For his part, Evan Wiig, director of membership and communications for Community Alliance with Family Farmers, who also is on the district advisory committee, would like to see the district explore opportunities for providing access to land for new farmers, especially people of color.

“If we’re talking about agricultural preservation, you’re therefore preserving the status quo,” Wiig said. “But is the status quo good enough? Do we have equitable access to land ownership? Do we have equitable access to getting into the industry?”

Craig Anderson, executive director of Santa Rosa-based LandPaths, a district partner, said he wishes the “skirmishes” over district funding could be put to rest in favor more collaborative appreciation for the interconnectedness of the agency’s interests: working lands, greenbelts, natural resources and recreational lands.

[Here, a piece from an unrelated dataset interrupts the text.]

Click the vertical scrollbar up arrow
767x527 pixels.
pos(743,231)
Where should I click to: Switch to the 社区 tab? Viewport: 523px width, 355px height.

“Can they be compatible? I would like to think so,” Anderson said. “Have they been compatible since 1990? I’d say that’s questionable. I’d say we haven’t gotten there yet. But those four aspects that create a green and beautiful place all work together.”

You can reach Staff Writer Mary Callahan at 707-521-5249 or mary.callahan@pressdemocrat.com. On Twitter @MaryCallahanB.

Sonoma County Ag + Open Space District

The district was created through a public vote in 1990 authorizing collection of a quarter-cent sales tax to fund protection of agricultural lands, community separators, natural resources, recreational and scenic landscapes. It was reauthorized in 2006 through 2031 with 76% support.

The district and its partners are responsible for protecting more than 122,000 acres of lands through purchase and conservation easements valued at more than $431 million.

The district has been instrumental in the creation of beloved public gems including Taylor Mountain Regional Park, the Jenner Headlands, North Sonoma Mountain Regional Park, Bayer Farm and Mom’s Beach on the Russian River.

In far-flung parts of the county, it helped protect Buckeye Forest, the 19,645-acre property once slated for residential development and vineyards as Preservation Ranch. It contributed to the preservation of Pole Mountain, the highest peak on the Sonoma Coast; Howlett Forest, a 1,380-acre old-growth forest in the Gualala River watershed and Cooley Ranch, 19,064 acres of diverse landscape that straddles the Sonoma-Mendocino County line.